0:008> uf user32!MessageBoxTimeoutW user32!MessageBoxTimeoutW: 00000000`777413b8 48895c2408 mov qword ptr [rsp+8],rbx 00000000`777413bd 48896c2410 mov qword ptr [rsp+10h],rbp 00000000`777413c2 4889742418 mov qword ptr [rsp+18h],rsi 00000000`777413c7 57 push rdi 00000000`777413c8 4881ecc0000000 sub rsp,0C0h 00000000`777413cf 488bd9 mov rbx,rcx 00000000`777413d2 498bf0 mov rsi,r8 00000000`777413d5 488bfa mov rdi,rdx 00000000`777413d8 488d4c2420 lea rcx,[rsp+20h] 00000000`777413dd 33d2 xor edx,edx 00000000`777413df 41b898000000 mov r8d,98h 00000000`777413e5 418be9 mov ebp,r9d 00000000`777413e8 e8ab83faff call user32!memset (00000000`776e9798) 00000000`777413ed 0fb78424f0000000 movzx eax,word ptr [rsp+0F0h] 00000000`777413f5 488364243000 and qword ptr [rsp+30h],0 00000000`777413fb 833d3a0d020000 cmp dword ptr [user32!gfEMIEnable (00000000`7776213c)],0 00000000`77741402 6689442478 mov word ptr [rsp+78h],ax 00000000`77741407 8b8424f8000000 mov eax,dword ptr [rsp+0F8h] 00000000`7774140e c744242050000000 mov dword ptr [rsp+20h],50h 00000000`77741416 48895c2428 mov qword ptr [rsp+28h],rbx 00000000`7774141b 48897c2438 mov qword ptr [rsp+38h],rdi 00000000`77741420 4889742440 mov qword ptr [rsp+40h],rsi 00000000`77741425 896c2448 mov dword ptr [rsp+48h],ebp 00000000`77741429 8984249c000000 mov dword ptr [rsp+9Ch],eax ... user32!MessageBoxTimeoutW+0xa9: 00000000`77741461 488d4c2420 lea rcx,[rsp+20h] 00000000`77741466 e88d040000 call user32!MessageBoxWorker (00000000`777418f8) 00000000`7774146b 4c8d9c24c0000000 lea r11,[rsp+0C0h] ... 00000000`77741483 c3 ret
Okay, so here rdx and r8 are copied to registers and then passed on to user32!MessageBoxWorker
. Fortunately, this time they are passed as rsp+38h and rsp+40h. The stacktrace from windbg gives us Child-SP, the value of SP before a frame (MessageBoxTimeoutW) transfers control to its’ child (MessageBoxWorker). We can inspect the value of [rsp+38h] and [rsp+40h].
0:008> dq 00000000`0676faf0 00000000`0676faf0 01d1e926`00000000 00000000`00000000 00000000`0676fb00 00000000`00000030 000007fe`e46542f0 00000000`0676fb10 00000000`00000050 00000000`00000000 00000000`0676fb20 00000000`00000000 00000000`00236d12 00000000`0676fb30 000007fe`e46542f0 00000000`00000030 0:008> du (poi(00000000`0676faf0+38h)) 000007fe`e46542f0 "Microsoft Word 0:008> du (poi(00000000`0676faf0+40h)) 00000000`00236d12 "Word could not create the work file.

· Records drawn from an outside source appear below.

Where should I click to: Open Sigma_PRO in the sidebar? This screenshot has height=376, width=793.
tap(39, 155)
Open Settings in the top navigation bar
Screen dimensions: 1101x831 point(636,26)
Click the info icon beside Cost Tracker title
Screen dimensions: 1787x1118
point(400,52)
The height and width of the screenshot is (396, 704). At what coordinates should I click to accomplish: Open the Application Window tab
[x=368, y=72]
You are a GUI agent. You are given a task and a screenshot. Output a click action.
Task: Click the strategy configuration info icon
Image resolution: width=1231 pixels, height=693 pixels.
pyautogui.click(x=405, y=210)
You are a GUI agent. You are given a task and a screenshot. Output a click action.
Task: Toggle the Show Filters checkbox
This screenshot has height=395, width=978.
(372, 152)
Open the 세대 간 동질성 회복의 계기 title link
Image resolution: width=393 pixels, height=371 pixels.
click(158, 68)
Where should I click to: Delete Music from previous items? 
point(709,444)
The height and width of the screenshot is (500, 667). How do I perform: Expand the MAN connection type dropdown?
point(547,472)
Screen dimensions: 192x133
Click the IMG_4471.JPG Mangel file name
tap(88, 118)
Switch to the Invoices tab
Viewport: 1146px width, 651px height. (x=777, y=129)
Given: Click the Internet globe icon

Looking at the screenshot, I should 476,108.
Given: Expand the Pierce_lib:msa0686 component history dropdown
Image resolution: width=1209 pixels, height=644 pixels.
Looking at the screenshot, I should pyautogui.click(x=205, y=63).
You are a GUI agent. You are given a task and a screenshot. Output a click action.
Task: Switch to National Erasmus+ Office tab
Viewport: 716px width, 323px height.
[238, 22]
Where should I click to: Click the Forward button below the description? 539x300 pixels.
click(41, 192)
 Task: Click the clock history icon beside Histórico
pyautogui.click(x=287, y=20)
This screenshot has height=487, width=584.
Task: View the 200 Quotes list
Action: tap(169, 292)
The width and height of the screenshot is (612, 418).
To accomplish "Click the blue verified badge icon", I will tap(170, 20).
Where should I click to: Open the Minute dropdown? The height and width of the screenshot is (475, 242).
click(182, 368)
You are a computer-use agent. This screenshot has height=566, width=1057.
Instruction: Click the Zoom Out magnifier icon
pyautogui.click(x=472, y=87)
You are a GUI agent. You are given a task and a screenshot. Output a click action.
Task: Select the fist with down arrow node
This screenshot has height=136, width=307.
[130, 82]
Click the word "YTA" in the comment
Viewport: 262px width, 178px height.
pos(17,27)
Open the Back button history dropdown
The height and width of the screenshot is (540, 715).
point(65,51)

Check the temp environment variable."
We can confirm that these actually are the strings shown in the message box by messing up permissions to Word’s temp folder and trying to create a new document via the GUI. The path to the temp folder does not appear anywhere in the GUI, but it is Googleable given the messages from the message box, so if we did not stumble onto it accidentally, we probably would have still been able to fix the issue.
Conclusion
We need to work on making our service more resilient to failures of individual machines or components
I learned something new: Using WinDbg and reading ASM code is actually not as scary as I thought. WinDbg is a useful tool. Debugging optimised x64 code without symbols is… possible, but requires luck.
Thanks to gusev_p for telling of his experience dealing with different calling conventions and shparun for suggesting WinDbg as a tool.